What Exactly Is Estate Planning?
Simply put, estate planning is having a plan for what’s going to happen when you pass away with all of your stuff. Who is going to be in-charge of paying the bills, who is going to be in-charge of making sure that your property goes where you wanted to. In addition to that, estate planning also includes what are we going to do if we’re in a situation where we can’t take care of ourselves. Who is going to take care of us, how are we going to let a court know who we want to be in-charge of our property or who we want to be in-charge of us or who’s going to help make medical decisions for us? Who is going to help us deal with the insurance company and the IRAs, all of those sorts of things. That’s what estate planning is. It’s making sure that you have a plan in place so that you and your property are taken care of.
What Happens If I Die Without An Estate Plan Or A Proper Will In Place?
If a person were to pass away and not have any type of estate plan or will in place, at that point, everything falls on their loved ones. They’re here, they’re trying to deal with the grief of the passing and at the same point in time, they’re trying to figure out what do they have to do. What should they do at that point? They have no guidance and they’ve got no direction. Maybe you’ve talked to them about it, maybe you haven’t, but invariably, son is going to remember things different than daughter does or “I wasn’t there for that conversation but you weren’t. How do I know that that’s being said right?” So it’s up to them to try to figure things out.
If there’s not a will in place, the legislature has designated what will happen with your stuff, where your property will go, who it will go to, and how it will go. A lot of times, that falls contrary to what people want to see happen. So you shouldn’t take that chance and leave it to folks who are drafting the laws to decide what’s going to happen with your property after you have passed away.
What Is Probate?
Probate is the process of going through the court system to make sure that what you wanted to happen does happen. We take your will, we file it, we use the person that you’ve named in your will as executor, the person’s to be in charge. We will get them (the executor) court authority to be in-charge to go start dealing with everybody that needs to be dealt with and to make sure that they’re able to take your assets and your property and get it to the particular loved one, or loved ones, that you wanted it to go to at that point. They wrap up anything that may have been pending at the time that you passed away, hospital bills, insurance, if you were in the middle of the contract, or selling something, they step in and take over that process so that they can make sure that those things happen and probate is making sure that we’re able to get that done.
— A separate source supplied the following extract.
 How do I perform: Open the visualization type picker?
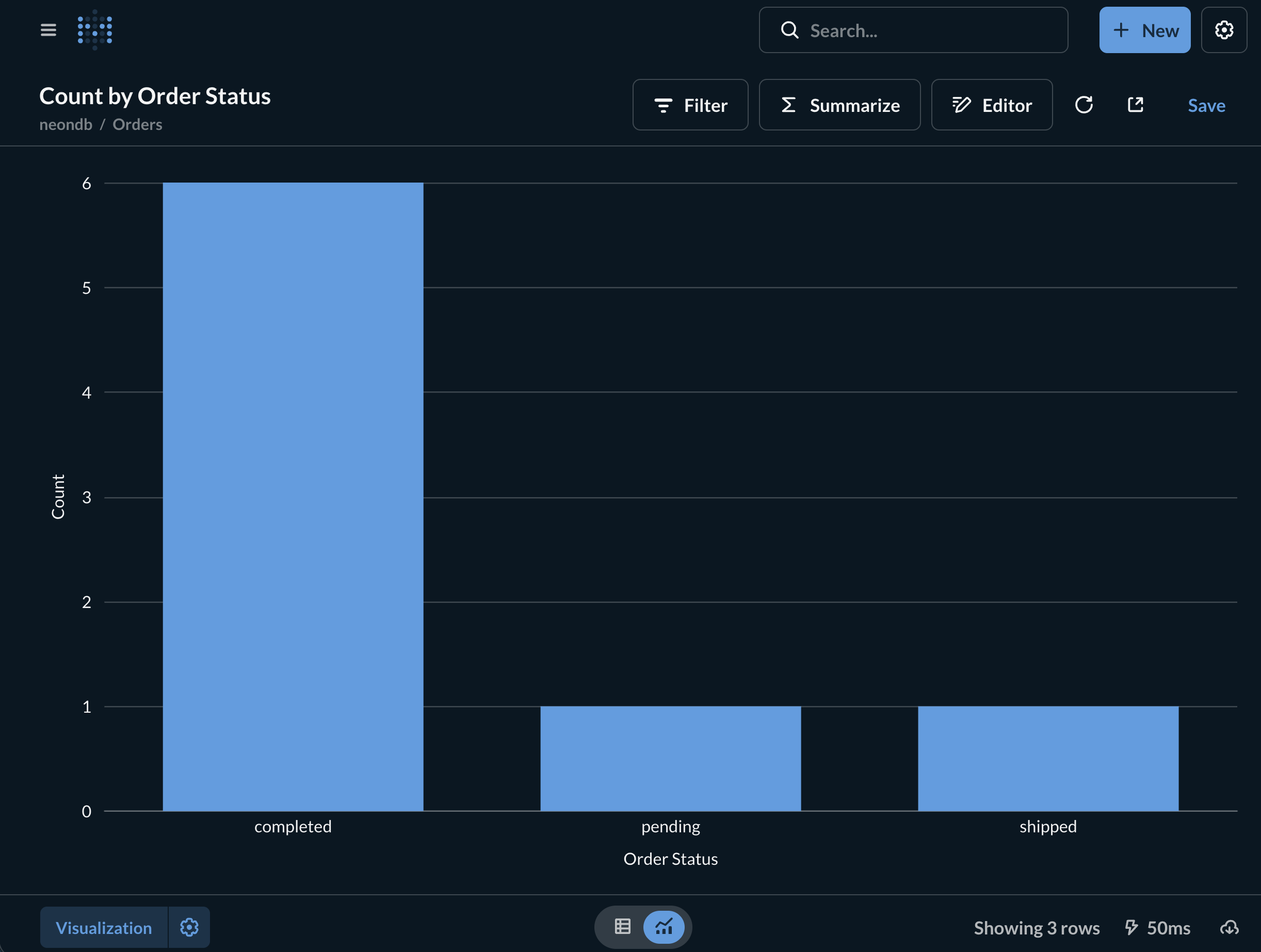pos(103,927)
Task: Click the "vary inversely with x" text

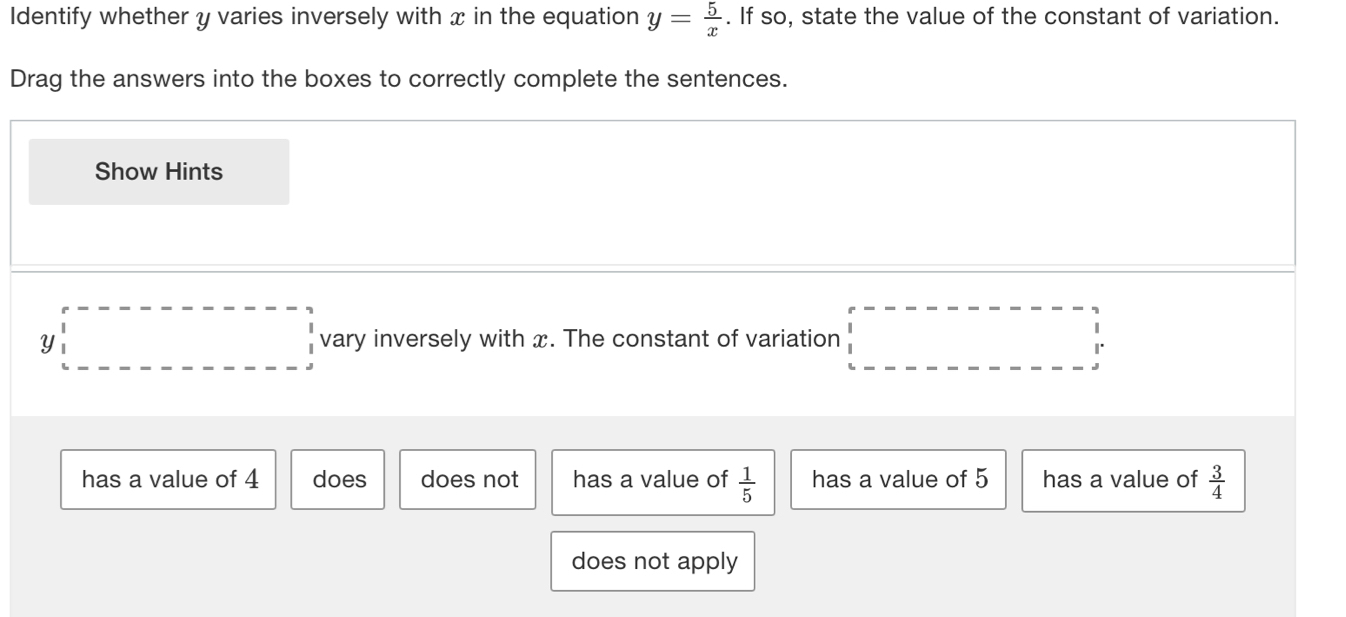Action: point(435,339)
What Are The Common Misconceptions Surrounding Probate?
I would say there are two very big or very large misconceptions about probate. The first one is that probate is somehow a complicated process in Texas. Texas is actually a very probate-friendly state. A lot of times you can get probate done by simply having one court hearing so that your executor, or the person that you want to be in-charge, gets the authority from the court at the end of the hearing to take care of stuff and a lot of times, that person never has to go see the judge again or go back in front of the court. Everything can be handled at that point forward without having to seek court intervention if you have a proper will in place.
The other misconception is that if there is a will, we have to go to probate. That’s not always the case. There are things that can be done when you’re planning ahead of time so that you can actually avoid probate on some matters in Texas. You can set up bank accounts so that they have a survivorship or a beneficiary designation, you can do the same thing with retirement accounts, and you can do the same thing with life insurance. If properly done you, don’t have to have probate to deal with those things. Texas now allows for what’s called a Transfer on Death deed so we can even transfer interests in real property to somebody as long as we do the deed before you pass away, it’ll transfer at the time that you pass away and we don’t even have to go probate the will at that point.
There are a lot of things that we can do without actually having probate or formal probate and we can still move a lot of assets that way. Those are the two big misconceptions about probate in state of Texas.